I should get back and get ready for dinner. We had our first couscous dish this afternoon and it was WONDERFUL. So, we have lots to look forward to in the next couple of weeks, and the food for the next two years!
Take care! Jana
Monday, March 06, 2006
A little time to sleep in.
Its been a hectic two weeks of preparation and a final whirlwind goodbye tour of friends and family members culminating in a 3:00 wakeup on Saturday to catch our flight to Philadelphia. By Saturday evening we were exhausted to say the least. Listening and actually trying to absorb what is important in addition to making small talk with 50 other people wore me OUT! So for dinner on Saturday at 8:00 pm we finally went to an Indian restaurant that is just down the street from where we are staying. Sunday was another full day of training but after a good night's sleep the time didn't seem to drag on as much and we were out of there in no time.
Probably the most important part of training for myself was finding out that Jana and I will be staying together with a host family during our training and throughout the entire process. We found out that we will fly into Casa, spend 3 days in Rabat, then be shipped off on another 3.5 hour bus ride to our seminar site. Much better than the Environmental people's 7.5 hr bus ride.
We'll spend about a week in our seminar site with intensive language studies, and then we are split again into groups of 5 or so and sent to our training community where we have set goals and objectives that are supposed to help us understand what exactly we will be doing. Only then will we know which language we will be expected to know.

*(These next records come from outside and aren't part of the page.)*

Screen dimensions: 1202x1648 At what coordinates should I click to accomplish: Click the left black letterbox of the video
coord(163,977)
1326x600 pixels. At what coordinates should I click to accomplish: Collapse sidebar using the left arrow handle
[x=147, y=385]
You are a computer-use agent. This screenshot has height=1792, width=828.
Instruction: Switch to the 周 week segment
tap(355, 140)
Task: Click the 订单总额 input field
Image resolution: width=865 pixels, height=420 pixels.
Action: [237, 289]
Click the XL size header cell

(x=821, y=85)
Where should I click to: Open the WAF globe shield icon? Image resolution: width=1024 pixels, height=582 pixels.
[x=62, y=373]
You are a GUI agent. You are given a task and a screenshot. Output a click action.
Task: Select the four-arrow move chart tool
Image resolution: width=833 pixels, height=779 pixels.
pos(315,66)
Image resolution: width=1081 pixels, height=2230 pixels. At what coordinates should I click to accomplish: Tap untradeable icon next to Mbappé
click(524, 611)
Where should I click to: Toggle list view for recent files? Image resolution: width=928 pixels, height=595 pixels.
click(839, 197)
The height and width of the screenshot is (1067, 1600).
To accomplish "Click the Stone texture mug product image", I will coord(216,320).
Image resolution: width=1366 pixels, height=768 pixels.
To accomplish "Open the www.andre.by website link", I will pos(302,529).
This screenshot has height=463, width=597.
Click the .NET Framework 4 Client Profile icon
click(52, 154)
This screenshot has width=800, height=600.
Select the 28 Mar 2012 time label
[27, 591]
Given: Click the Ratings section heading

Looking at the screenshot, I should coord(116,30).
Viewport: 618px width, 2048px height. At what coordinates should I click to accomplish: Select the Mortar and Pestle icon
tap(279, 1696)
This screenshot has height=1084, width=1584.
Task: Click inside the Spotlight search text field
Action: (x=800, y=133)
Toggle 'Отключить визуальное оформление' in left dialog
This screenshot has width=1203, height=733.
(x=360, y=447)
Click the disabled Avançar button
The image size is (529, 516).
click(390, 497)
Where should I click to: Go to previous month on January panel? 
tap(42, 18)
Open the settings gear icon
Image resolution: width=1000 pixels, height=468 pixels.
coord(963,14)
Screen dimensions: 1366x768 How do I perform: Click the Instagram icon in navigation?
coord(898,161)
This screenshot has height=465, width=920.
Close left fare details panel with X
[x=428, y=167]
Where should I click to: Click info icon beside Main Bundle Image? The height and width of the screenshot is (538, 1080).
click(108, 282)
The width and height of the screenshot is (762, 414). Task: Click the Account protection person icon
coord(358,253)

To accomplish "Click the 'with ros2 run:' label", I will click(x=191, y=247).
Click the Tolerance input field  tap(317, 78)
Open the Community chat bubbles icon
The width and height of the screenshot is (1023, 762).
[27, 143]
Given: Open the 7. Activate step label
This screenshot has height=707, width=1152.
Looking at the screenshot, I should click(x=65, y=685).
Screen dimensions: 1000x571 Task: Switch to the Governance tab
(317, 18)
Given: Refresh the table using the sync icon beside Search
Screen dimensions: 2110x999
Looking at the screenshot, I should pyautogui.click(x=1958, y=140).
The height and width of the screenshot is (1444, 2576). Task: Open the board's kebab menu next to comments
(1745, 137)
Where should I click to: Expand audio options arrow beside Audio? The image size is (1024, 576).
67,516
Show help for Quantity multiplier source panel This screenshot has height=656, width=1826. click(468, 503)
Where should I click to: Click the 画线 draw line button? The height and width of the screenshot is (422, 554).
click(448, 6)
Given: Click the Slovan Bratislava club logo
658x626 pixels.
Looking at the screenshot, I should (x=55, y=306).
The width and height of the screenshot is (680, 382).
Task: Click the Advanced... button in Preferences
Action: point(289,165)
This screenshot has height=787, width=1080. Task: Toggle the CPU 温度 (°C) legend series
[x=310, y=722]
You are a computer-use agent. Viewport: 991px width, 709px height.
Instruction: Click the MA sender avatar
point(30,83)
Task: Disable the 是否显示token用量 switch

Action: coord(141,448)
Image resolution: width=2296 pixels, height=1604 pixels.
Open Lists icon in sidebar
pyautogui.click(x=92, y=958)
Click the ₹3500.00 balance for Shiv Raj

So today we finally get to relax a little. We slept in and don't have to check out till 11. We fly out from JFK at 6:40 tonight and have a 7 hr flight.
We've been told there are inexpensive internet cafes in Morocco, but it might take us a bit to find and use them -- but stay tuned!
Friday, March 03, 2006
See you later everyone! We love you!
It's about 11 pm and we are up early tomorrow to be at the airport at about 5:30 am...I hope we can fall asleep!
We wanted to take a minute though to say THANK YOU to all y'all. Seriously. These past few weeks and days have been wonderful and tough, but it is so meaningful to know that there is a darn cool group of people "sending" us to Morocco. We are blessed to be surrounded by wonderful people and well, it's hard not to miss wonderful people!
No goodbyes and all that, but thank you again, we love you very much, and please, please keep in touch.